▸ **Task prompt**:
How many lines in the data below contain the word "resolution"? State only the number.

*** Opening of Material provided ***

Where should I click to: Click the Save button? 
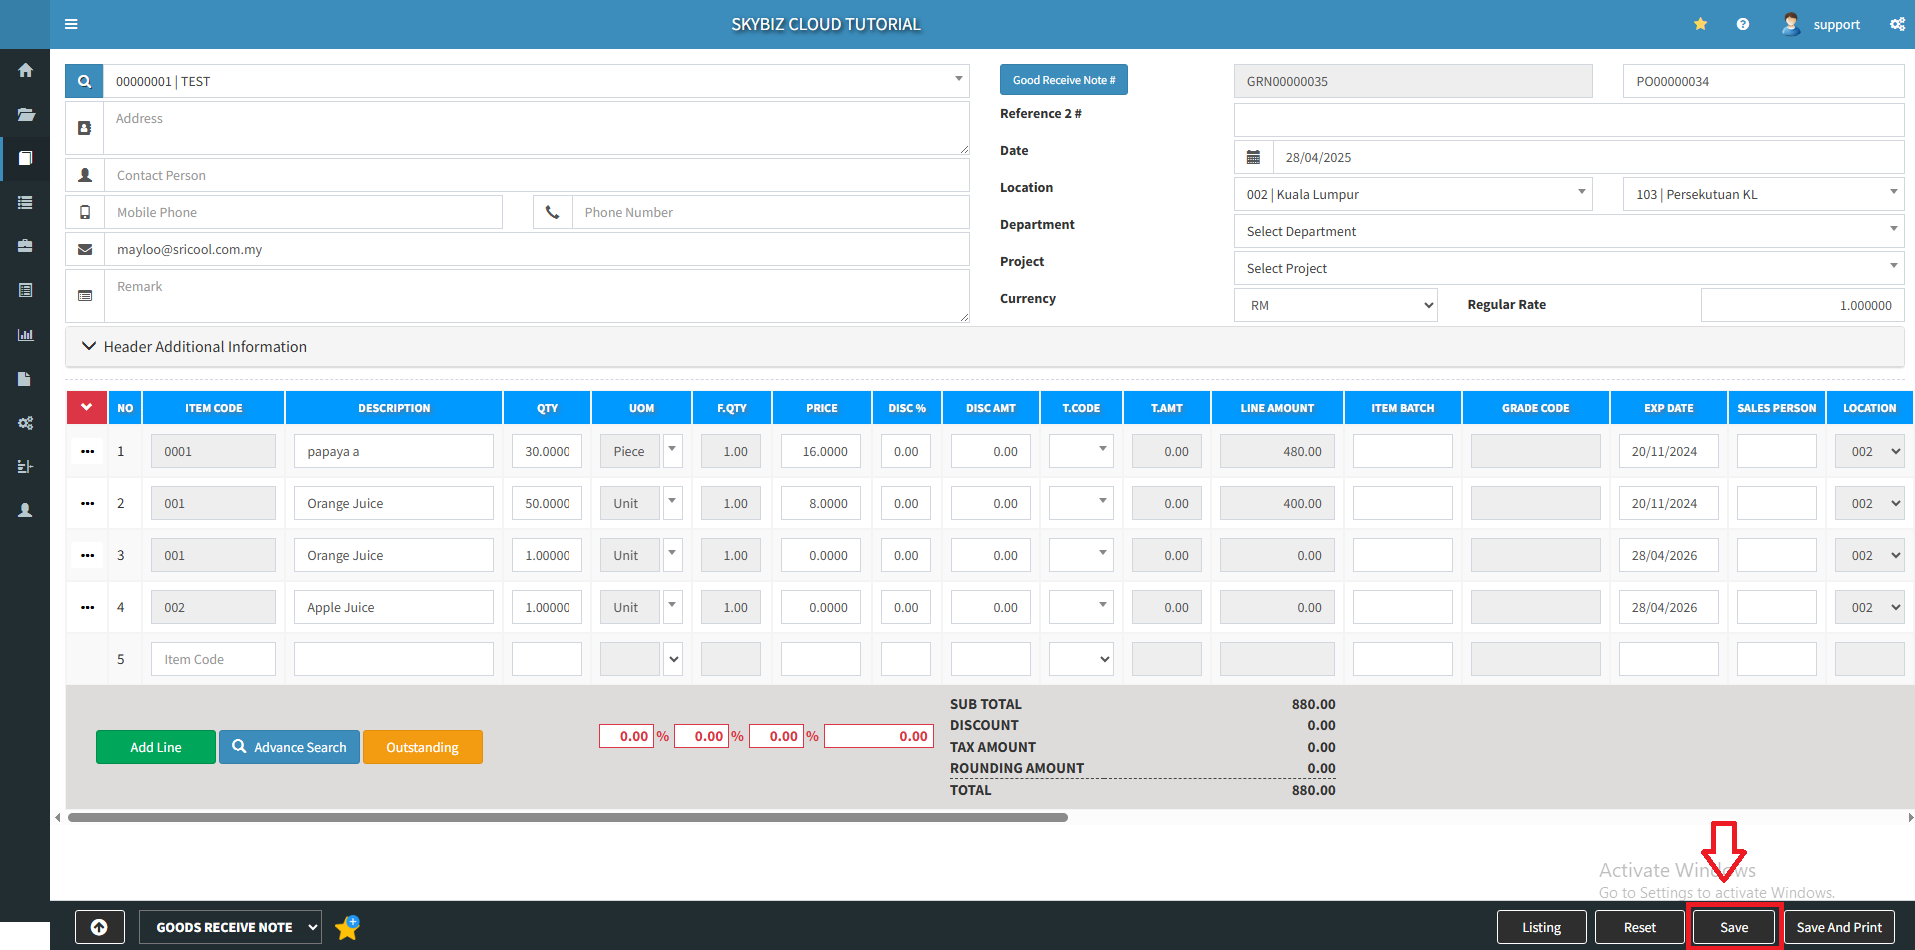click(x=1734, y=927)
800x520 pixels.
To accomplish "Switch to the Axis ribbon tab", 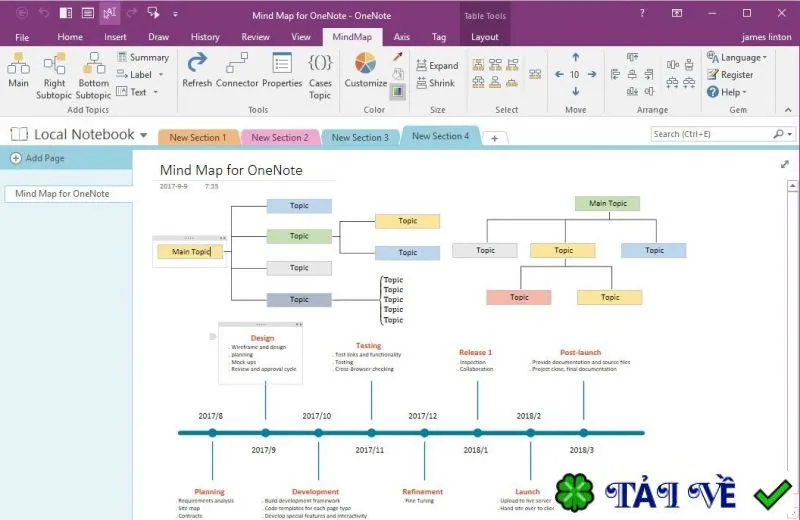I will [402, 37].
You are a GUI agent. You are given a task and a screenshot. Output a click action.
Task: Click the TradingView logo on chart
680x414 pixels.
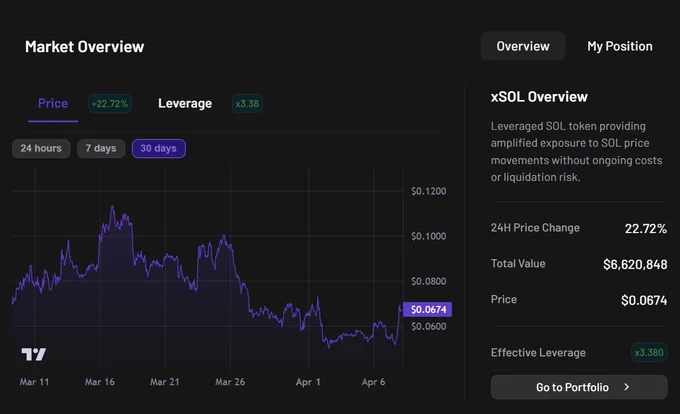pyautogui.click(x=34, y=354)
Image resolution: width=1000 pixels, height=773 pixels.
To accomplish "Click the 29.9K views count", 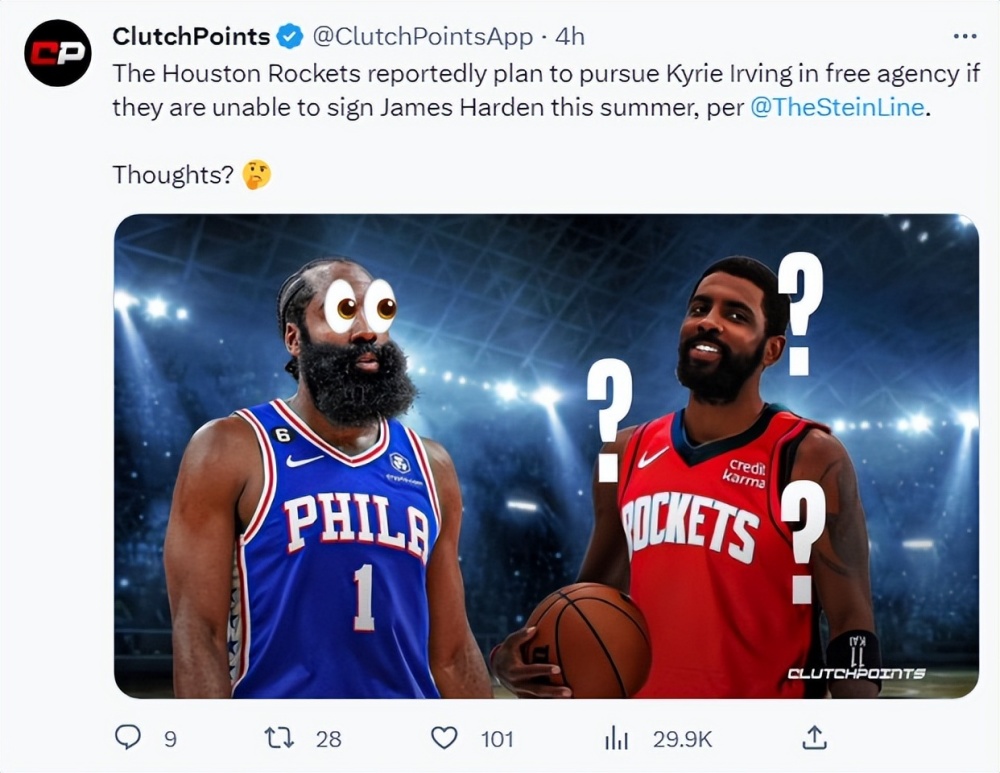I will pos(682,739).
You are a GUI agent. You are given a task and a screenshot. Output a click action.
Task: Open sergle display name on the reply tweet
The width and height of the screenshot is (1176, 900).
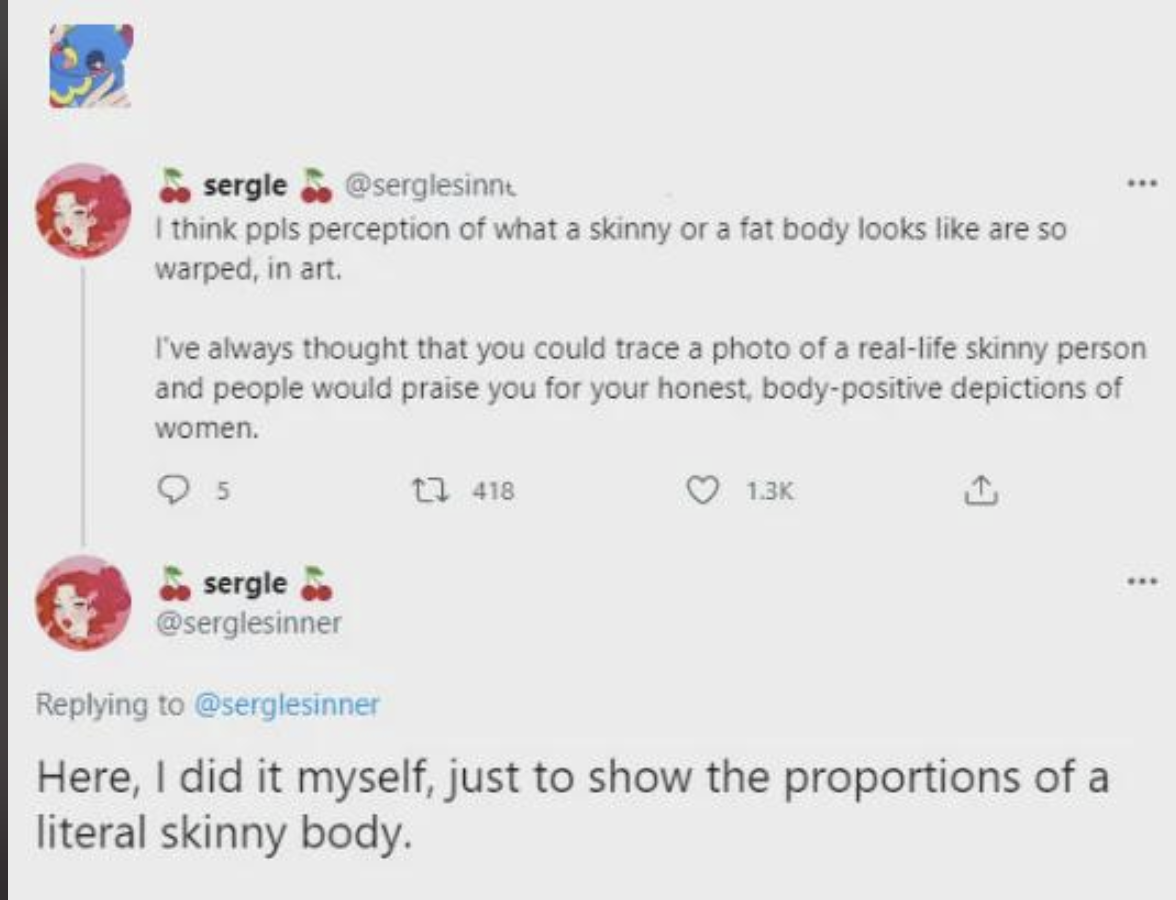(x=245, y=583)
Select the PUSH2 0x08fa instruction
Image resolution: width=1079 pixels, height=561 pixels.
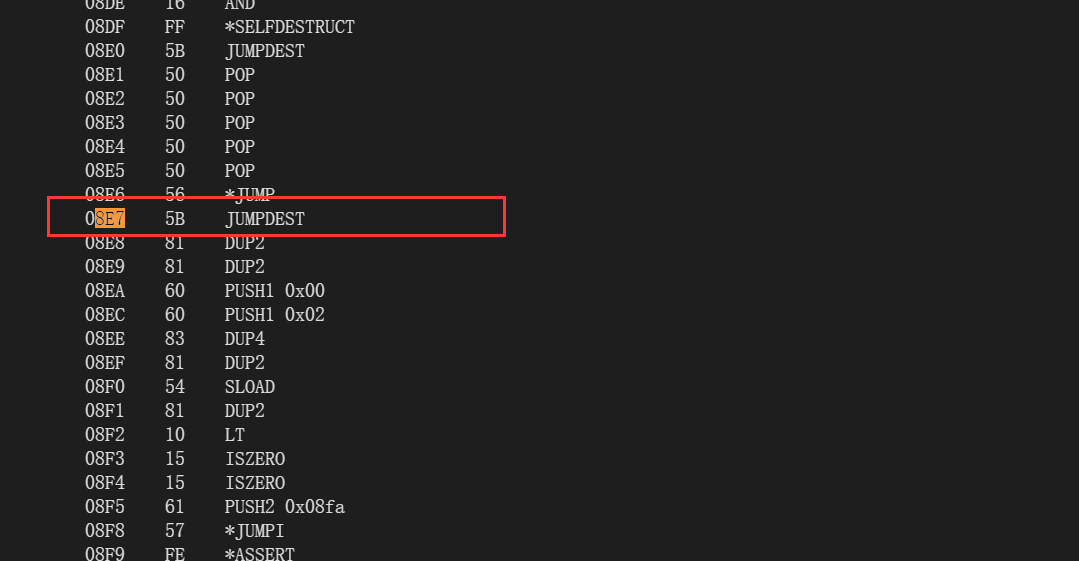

*** Close of Material provided ***

▸ **Task output**:
2